Групповая аналитическая терапия. Такое высказывание может быть принято как начало классической защитной группы на базе предположения, что существует внешний объект, а именно терапевт, который обеспечит безопасность незрелого организма. Оно может также означать, в представлениях Эзриела, отношения, которых пациент избегает во внешней реальности, но на которые решается в группе. Оно легко может привести к обсуждению какой-нибудь общей проблемы, например: как нарушать молчание и начинать разговор; постепенно разговор переходит на обсуждение социальных отличий в общем, и пациенты делятся друг с другом своим опытом. Столкновение между индивидом и группой, о котором говорит Фолкс, здесь проявляется в том, что пациент чувствует себя неловко, потому что хочет что-то сказать, в то время как группа хочет сохранить молчание. По представлениям Биона, ситуация разрешится тем, что самый больной член группы, обычно параноик, будет говорить больше всех и станет так называемым сублидером. В высказывании есть также намек на то, что лидер обладает волшебной властью. Поскольку это предположение всегда на определенном уровне присутствует в сознании пациентов, такое начало в группе типа III позволяет с первого же занятия извлечь на поверхность то, с чем рано или поздно придется иметь дело.
В сущности, представление о «волшебстве» — это один из немногих «групповых феноменов», о котором можно с уверенностью сказать, что это не артефакт, привнесенный индивидуальным лидером.
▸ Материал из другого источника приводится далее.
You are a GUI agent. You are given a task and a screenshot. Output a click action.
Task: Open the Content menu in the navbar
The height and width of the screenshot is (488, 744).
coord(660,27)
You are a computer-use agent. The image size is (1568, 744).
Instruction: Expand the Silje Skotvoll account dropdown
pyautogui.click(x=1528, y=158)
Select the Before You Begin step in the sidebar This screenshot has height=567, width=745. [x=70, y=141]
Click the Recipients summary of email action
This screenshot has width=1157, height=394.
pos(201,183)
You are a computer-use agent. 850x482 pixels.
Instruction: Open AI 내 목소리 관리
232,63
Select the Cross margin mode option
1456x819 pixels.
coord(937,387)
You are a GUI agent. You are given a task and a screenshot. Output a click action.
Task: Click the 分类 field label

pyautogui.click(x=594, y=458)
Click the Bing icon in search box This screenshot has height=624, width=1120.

Представление о волшебной власти лидера как будто действительно присутствует, по крайней мере вначале, в сознании каждого индивида, его разделяют все члены группы, оно является частью группового сознания, группового предположения, групповой культуры, какой бы термин ни предпочел в этой связи использовать исследователь. Поэтому правильным будет продемонстрировать его универсальность, что может помочь пациентам избежать искушения слишком сильно на него полагаться и подойти к терапии каким-нибудь более рациональным путем.